EXERCISE DETAILS: Repeat nothing but the lines below running from the one containing "You are a GUI" to the one containing "The height and". Keep both end lines.

DATA SUPPLIED:
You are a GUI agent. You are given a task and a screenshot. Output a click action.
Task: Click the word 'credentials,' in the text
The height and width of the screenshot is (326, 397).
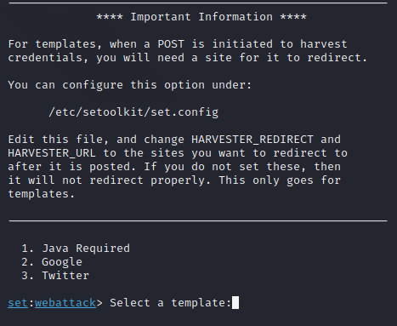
...
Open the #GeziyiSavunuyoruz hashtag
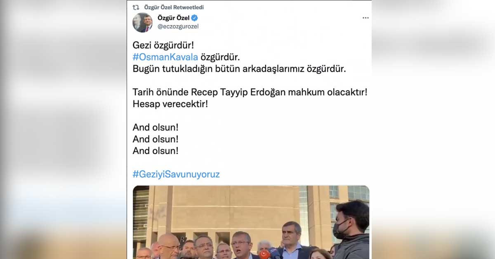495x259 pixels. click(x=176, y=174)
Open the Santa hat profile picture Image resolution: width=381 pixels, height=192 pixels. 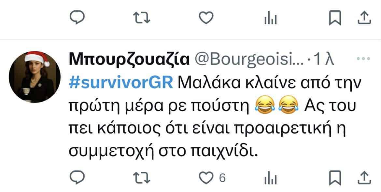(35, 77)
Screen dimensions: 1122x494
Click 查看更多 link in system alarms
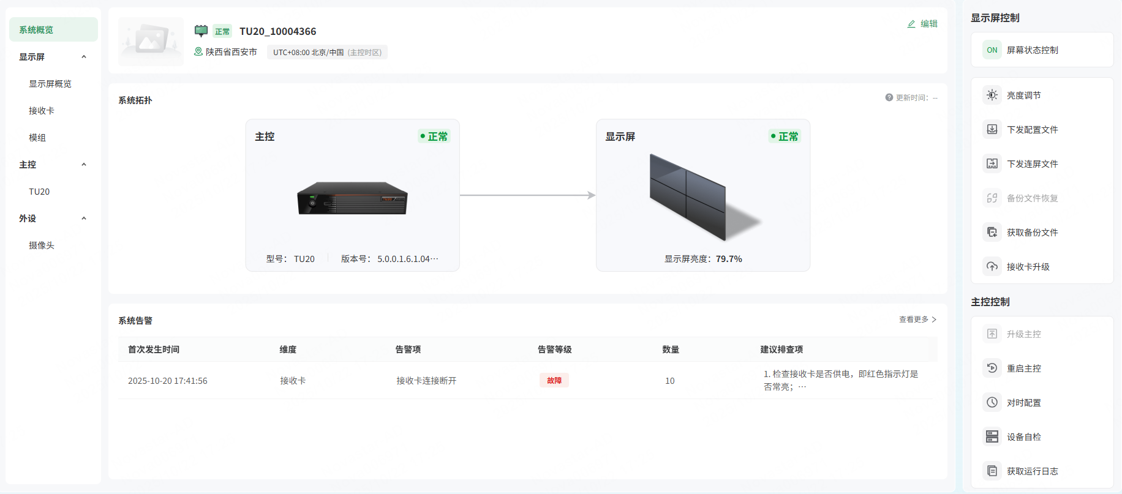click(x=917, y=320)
...
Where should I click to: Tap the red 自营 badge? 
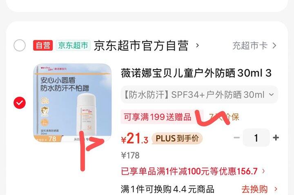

ANSWER FOR THE TASK:
You are a GUI agent. You are given a task and a screenshot. Output a click action.
Task: Click the word 'credentials,' in the text
The height and width of the screenshot is (326, 397).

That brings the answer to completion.